Female Pirates Who Were Every Bit as Fearsome as Blackbeard

Female Pirates Who Were Every Bit as Fearsome as Blackbeard

D.G. Hewitt - March 1, 2018

Female Pirates Who Were Every Bit as Fearsome as Blackbeard
Mary Read dressed as a man and wreaked havoc in the Caribbean. Wikimedia Commons.

Mary Read

Cutlass in hand, a pair of daggers around her waist and a battleax in reserve as she boarded yet another ship: Mary Read was not to be messed with, as her enemies learned the hard way. Sailing alongside Calico Jack Rackham and Anne Bonny, she epitomized the so-called ‘Golden Age of Piracy’, wreaking havoc on the Caribbean Sea and leaving this world as dramatically as she entered it.

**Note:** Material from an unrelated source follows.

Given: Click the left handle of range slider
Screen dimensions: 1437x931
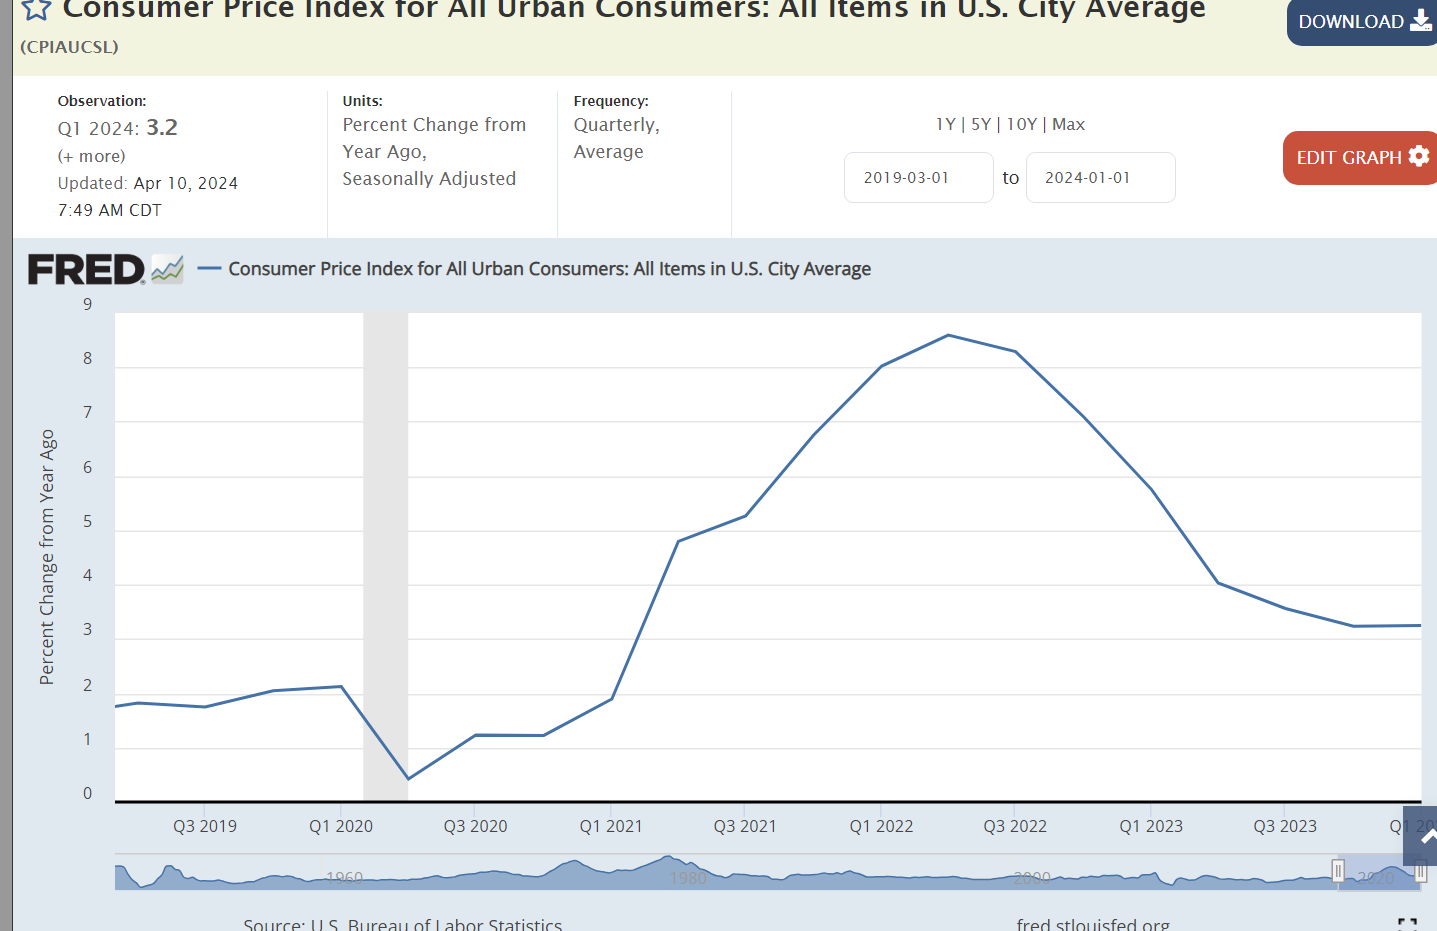Looking at the screenshot, I should pyautogui.click(x=1338, y=871).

The future swashbuckler was born in 1685, the illegitimate child of a sea captain’s widow. Given the circumstances of her birth, Mary’s mother was keen to keep it secret. Since she had a son who had recently died, she decided to raise Mary as a boy, fooling friends and even family. The ruse was so effective, in fact, that Mary was able to find employment, first as a footboy and then, even more improbably, as a sailor in the British Navy.

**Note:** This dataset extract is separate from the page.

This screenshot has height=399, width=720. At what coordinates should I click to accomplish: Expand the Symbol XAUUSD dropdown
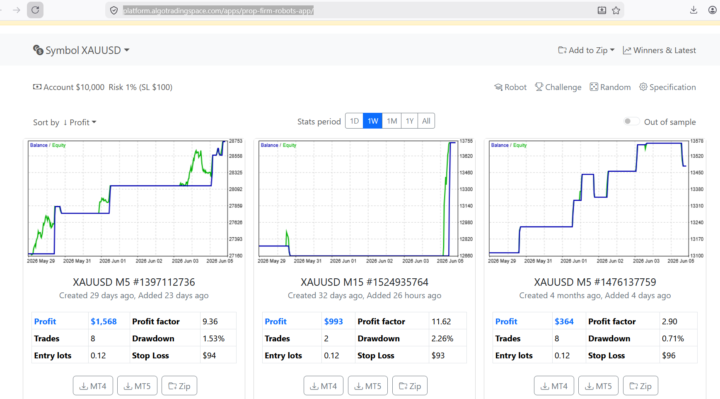pos(81,50)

In her female guise, Mary met a Flemish soldier. The two were married and Mary gave up her sea-faring ways to settle down as an innkeeper in the Netherlands. But her domestic bliss was short-lived. Her husband’s untimely death tempted her back into service, this time for the Dutch Navy. However, this was a time of peace, and so, seeking adventure and fortune, she soon quit and jumped on a boat heading to the West Indies.

Ever the rebel, Mary joined the rest of her crew in mutiny, and soon joined with small-time pirate John ‘Calico Jack’ Rackham and his partner-in-crime Anne Bonny. Mary succeeded in fooling everyone with her male disguise. So much so, in fact, that Bonny soon found herself attracted to her new crewmate, forcing Mary to tell the truth. The three then enjoyed great success targeting smaller vessels in the Caribbean, until one night, when they were drunk from celebrating a heist and the British Navy caught up with them off the coast of Jamaica.

Led by feared pirate hunter Captain Jonathan Barnet, the British had the element of surprise, and the pirates were almost all too drunk to put up a fight. Mary Read did, however, refuse to be taken without a struggle. According to lore, she killed one of her crewmates to encourage the others to resist, but to no avail. All were captured and sentenced to hang.

As with Anne Bonny, Read claimed that she was with child, sparing her the hangman’s noose, but not prison. It was here, behind bars in Spanish Town, Jamaica, that she caught a fever and died in April 1721.